La notion de dieu est-elle universelle ou une catégorie de pensée occidentale? Un usage critique de ce mot est à envisager, ne serait-ce que pour considérer ce qu’il en est des devas, des bouddhas, des kamis, des fétiches, des maîtres des animaux ou d’autres instances surprenantes.

Selon les Pères de l’Église chrétienne, ceux qui n’ont pas eu le bénéfice de la Révélation vivent dans l’erreur, à moins qu’ils n’aient conservé quelques lueurs de vérité naturelle. Ils ont peut-être eux aussi des dieux, mais ce sont des dieux pluriels. Ces dieux seraient soit des approximations plus ou moins erronées du seul vrai dieu, soit simplement des inventions diaboliques.

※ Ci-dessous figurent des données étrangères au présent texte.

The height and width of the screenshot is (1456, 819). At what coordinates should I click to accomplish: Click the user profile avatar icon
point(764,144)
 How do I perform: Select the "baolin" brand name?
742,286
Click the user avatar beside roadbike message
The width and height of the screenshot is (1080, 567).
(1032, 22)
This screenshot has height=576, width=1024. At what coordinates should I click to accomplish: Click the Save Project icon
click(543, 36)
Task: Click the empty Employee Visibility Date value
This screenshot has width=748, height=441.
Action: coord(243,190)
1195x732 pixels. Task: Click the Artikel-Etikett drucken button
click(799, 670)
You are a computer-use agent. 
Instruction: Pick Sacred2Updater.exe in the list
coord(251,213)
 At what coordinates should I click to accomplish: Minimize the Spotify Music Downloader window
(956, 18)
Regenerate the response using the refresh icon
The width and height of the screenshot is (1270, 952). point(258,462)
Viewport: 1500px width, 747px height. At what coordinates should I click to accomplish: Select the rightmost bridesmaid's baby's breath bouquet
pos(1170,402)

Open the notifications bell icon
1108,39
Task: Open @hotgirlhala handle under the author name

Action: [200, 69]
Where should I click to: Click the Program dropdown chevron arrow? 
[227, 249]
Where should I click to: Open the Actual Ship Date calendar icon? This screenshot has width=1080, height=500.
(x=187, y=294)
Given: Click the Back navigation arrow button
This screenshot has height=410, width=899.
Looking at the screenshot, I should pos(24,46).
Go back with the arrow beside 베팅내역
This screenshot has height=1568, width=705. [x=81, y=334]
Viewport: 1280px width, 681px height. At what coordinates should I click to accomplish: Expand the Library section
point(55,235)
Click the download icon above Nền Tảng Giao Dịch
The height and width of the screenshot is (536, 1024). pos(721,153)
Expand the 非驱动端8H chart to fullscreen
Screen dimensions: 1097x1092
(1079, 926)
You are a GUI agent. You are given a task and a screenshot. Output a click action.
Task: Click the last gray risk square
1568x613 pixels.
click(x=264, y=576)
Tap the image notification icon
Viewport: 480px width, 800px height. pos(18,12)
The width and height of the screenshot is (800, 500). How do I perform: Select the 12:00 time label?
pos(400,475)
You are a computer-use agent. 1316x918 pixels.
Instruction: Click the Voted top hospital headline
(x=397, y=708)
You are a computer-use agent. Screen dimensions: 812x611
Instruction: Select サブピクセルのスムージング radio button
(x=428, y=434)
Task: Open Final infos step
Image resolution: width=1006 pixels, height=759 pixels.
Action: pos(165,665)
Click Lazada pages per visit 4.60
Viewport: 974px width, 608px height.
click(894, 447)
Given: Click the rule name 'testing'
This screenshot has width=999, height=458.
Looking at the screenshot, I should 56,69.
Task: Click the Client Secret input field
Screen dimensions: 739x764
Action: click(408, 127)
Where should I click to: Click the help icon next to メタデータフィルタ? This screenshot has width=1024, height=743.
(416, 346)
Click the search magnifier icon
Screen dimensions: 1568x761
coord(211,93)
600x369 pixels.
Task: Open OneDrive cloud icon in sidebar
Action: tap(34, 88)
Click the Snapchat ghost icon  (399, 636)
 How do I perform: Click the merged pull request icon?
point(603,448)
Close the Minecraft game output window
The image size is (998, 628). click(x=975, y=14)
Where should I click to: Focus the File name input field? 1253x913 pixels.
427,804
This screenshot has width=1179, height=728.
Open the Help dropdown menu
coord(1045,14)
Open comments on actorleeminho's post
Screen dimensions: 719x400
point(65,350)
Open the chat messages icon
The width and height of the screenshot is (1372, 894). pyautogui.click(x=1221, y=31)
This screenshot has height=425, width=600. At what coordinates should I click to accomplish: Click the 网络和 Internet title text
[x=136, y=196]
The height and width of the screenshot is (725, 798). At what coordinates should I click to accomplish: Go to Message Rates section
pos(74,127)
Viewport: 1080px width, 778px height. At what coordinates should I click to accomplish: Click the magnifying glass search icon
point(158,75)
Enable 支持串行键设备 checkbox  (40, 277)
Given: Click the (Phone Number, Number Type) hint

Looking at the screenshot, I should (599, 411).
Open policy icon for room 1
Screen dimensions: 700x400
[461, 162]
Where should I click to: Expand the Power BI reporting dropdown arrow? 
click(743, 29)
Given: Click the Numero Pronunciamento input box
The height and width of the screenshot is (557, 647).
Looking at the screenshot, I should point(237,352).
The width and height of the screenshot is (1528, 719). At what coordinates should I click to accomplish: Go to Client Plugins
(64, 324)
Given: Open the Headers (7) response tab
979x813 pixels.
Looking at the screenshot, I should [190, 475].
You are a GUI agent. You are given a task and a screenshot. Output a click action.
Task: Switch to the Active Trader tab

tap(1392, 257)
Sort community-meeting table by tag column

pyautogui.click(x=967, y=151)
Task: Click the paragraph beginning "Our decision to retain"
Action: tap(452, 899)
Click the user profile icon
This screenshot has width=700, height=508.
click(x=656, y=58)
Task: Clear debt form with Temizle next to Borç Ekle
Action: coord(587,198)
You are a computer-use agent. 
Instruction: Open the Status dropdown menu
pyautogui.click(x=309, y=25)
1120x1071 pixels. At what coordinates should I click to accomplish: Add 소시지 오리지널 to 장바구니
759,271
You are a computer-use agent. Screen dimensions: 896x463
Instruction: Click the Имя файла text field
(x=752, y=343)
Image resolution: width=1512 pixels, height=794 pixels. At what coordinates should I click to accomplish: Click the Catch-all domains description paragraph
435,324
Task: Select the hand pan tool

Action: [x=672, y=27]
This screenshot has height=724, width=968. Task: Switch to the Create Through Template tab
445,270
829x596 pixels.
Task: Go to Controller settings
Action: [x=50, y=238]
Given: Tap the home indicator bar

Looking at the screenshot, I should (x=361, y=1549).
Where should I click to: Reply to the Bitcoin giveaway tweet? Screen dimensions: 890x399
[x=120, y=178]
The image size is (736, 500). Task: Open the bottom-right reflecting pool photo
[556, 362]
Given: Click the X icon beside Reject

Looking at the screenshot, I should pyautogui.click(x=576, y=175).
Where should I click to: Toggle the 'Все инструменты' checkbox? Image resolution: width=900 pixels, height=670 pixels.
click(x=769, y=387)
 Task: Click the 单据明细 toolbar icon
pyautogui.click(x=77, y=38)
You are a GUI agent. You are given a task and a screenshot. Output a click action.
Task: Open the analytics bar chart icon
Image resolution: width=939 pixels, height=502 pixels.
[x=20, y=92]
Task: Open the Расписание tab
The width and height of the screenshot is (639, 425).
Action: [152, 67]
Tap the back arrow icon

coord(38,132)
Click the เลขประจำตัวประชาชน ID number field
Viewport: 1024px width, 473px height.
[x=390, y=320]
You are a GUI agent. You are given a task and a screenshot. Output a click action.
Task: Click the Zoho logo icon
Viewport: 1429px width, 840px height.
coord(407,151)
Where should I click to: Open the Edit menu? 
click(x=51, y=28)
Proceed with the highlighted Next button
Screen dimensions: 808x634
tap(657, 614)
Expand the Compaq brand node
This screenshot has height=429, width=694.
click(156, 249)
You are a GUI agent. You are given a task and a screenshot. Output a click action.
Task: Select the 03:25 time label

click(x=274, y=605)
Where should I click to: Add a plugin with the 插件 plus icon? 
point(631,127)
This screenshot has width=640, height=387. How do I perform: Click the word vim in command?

Confronté à l’idée de dieu, l’historien sceptique s’efforce de rester lucide. Observateur réservé, il constate que les missionnaires européens ont longtemps recherché et recherchent encore quelquefois une entité mystérieuse, qu’ils aiment à nommer Dieu (Deus en latin) en dehors même de l’univers européen ou proche-oriental: en Afrique, au Mexique, au Pérou, chez les Indiens des Plaines ou de Colombie britannique, en Inde, en Chine, au Japon, en Amazonie, en Papouasie et en Australie. L’historien sceptique constate que cette quête apologétique a conduit à l’émergence de nombreuses théories ethnocentriques, le plus souvent évolutionnistes, qui sont devenues autant de mythes savants hantant les débuts de la discipline appelée histoire des religions, des mythes colonialistes dont la science universitaire a depuis longtemps fait la critique : animisme, totémisme, préanimisme, manisme, etc.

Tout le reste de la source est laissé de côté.